Chapter V (“In search of the patrons”) lays out the case for two finalists: Manuel I of Portugal and his second wife Mary of Castile. Portuguese text accompanying the Easter tables indicates that theBreviary was adapted, if not originally made, for a Portuguese patron. Since it is such a lavish book, the popular candidate has long been the king of Portugal, Manuel I (r. 1495-1521). Unfortunately, none of the elements we might expect to see in a book made especially for Manuel – his arms or the insignia of the Order of Christ or an emphasis on Manuel’s patron saint, Jerome – are present. Several inclusions in the calendar and choices for text and miniatures do suggest a patron with Franciscan and Augustinian sympathies, and that certainly applies to many members of the Portuguese royal family, but other choices point to a female patron. Dekeyzer convincingly discards Manuel as a candidate in favor of his queen, Mary of Castile. The many images of the Virgin in the second, later half of the book (including a rare full-page miniature of Our Lady of the Snow flanked by scenes of the founding of Santa Maria Maggiore) might suggest adaptation for a woman named Mary. Whoever the source of the commission, it seems we must acknowledge at least one change of intended owner to account for the omissions, repetitions, and subtle inconsistencies between one part of the manuscript and the next – what Dekeyzer calls the “book’s intrinsic and visual bipartite nature” (p. 171).

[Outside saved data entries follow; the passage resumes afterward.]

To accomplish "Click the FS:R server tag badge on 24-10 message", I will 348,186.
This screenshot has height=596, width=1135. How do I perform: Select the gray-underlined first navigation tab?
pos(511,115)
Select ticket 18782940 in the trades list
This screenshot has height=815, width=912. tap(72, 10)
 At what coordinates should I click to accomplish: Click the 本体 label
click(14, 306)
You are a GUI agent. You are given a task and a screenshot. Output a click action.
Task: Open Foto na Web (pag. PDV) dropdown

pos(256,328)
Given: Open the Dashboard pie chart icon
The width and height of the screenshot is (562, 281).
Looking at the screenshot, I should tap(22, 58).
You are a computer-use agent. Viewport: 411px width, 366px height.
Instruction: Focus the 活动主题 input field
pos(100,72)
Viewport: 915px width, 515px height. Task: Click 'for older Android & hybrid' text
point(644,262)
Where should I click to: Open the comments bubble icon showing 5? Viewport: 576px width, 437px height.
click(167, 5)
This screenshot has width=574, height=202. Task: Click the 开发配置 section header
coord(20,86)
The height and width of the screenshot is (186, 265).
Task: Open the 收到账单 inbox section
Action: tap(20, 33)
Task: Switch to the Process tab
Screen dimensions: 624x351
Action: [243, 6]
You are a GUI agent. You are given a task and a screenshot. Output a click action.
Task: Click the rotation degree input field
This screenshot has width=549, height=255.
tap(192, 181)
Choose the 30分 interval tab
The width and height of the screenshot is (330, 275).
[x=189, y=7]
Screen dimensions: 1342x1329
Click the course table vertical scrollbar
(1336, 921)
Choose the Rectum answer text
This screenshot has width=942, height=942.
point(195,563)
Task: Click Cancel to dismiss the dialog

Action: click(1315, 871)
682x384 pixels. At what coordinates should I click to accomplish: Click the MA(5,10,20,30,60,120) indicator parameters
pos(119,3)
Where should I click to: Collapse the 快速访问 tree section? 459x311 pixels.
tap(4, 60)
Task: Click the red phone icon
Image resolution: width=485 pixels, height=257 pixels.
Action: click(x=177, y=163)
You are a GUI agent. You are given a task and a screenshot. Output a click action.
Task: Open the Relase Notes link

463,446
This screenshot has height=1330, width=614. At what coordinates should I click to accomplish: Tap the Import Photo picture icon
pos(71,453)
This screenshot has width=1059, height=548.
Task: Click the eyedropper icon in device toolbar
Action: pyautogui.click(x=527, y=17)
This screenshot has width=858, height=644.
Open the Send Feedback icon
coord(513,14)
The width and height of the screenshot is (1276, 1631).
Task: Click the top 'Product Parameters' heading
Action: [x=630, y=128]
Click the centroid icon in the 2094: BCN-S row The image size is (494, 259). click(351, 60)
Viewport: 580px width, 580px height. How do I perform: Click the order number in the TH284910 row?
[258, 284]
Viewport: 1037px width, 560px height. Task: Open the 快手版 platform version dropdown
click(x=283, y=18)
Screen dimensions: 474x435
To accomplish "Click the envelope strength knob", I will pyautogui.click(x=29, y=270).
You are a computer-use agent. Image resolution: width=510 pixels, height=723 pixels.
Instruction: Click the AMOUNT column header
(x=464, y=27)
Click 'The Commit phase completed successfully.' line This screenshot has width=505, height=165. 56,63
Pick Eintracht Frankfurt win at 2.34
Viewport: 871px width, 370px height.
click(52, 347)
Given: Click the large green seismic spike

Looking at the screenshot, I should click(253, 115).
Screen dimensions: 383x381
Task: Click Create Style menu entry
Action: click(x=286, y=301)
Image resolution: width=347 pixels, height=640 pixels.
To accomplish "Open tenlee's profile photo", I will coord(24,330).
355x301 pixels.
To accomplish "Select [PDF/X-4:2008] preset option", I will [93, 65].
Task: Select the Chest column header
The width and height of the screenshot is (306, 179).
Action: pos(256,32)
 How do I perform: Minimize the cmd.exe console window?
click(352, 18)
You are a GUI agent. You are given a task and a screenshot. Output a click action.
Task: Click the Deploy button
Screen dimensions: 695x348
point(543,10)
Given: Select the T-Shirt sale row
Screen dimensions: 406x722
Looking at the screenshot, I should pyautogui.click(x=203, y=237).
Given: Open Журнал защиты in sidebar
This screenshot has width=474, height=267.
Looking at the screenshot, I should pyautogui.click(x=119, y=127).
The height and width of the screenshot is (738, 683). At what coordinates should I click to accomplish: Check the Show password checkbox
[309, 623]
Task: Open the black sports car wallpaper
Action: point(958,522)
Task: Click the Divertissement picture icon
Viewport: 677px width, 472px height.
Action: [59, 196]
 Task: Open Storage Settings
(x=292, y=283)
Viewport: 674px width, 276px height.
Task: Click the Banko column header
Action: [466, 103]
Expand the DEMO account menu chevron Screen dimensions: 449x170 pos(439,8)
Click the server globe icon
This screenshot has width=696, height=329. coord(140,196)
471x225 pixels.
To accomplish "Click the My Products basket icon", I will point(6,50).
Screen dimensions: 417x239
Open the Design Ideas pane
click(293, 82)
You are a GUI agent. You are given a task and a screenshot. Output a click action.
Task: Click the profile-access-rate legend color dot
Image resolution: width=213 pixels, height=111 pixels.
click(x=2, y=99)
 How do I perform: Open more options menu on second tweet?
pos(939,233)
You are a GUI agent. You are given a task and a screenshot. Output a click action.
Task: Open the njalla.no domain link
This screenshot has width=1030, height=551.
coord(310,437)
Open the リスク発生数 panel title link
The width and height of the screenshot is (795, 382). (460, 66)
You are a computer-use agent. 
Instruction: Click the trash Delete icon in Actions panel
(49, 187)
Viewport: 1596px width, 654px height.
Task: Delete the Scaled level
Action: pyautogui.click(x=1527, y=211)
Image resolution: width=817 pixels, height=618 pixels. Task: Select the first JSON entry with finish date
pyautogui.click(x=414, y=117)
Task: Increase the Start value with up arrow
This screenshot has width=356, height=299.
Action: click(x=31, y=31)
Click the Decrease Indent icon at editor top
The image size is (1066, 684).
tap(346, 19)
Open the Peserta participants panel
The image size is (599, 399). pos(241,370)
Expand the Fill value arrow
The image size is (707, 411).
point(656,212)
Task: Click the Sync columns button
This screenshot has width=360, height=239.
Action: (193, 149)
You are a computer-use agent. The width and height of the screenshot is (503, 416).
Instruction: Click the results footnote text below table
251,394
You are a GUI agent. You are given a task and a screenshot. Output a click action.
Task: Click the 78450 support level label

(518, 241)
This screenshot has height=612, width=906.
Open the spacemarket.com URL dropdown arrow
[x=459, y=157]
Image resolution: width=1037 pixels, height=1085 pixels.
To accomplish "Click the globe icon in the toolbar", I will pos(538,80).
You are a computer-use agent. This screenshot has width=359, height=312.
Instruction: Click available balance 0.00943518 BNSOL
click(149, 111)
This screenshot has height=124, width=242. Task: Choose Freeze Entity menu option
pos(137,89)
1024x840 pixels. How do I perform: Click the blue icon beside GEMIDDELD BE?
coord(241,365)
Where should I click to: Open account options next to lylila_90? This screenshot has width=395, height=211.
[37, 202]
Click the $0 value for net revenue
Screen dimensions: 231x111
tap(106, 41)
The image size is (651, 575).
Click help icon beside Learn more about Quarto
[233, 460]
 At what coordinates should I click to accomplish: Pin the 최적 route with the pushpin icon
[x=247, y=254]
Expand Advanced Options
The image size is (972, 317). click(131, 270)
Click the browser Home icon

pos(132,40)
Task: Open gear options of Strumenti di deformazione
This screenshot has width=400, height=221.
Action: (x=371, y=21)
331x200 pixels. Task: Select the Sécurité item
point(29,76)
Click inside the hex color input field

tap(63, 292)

The two appendices deal with: 1) the liturgical and pictorial contents of the book; and 2) the illuminators implicated in its decoration. The first appendix is gratifyingly de tailed, and includes the names of all the saints honored in the calendar pages (not just the ones the author has decided are significant) and in the litany. “Contents” includes the subjects of the miniatures and where they occur, of course, and also which pages receive borders and which borders are historiated.
Dekeyzer’s book is generously illustrated and clearly and engagingly written. The manuscript’s new accessibility restores it to the side of its more famous sisters: The Hours of Isabel la Católica in Cleveland, her Breviary in London, the La Flora Hours in Naples, and the Grimani Breviary in Venice. 2004 marked the centenary of the Mayer van den Bergh Museum, and the success of these interrelated projects – the expanded gallery, the conservation and generous display of one of the collection’s jewels, and this fine monograph – is as fitting a flourish as one could wish.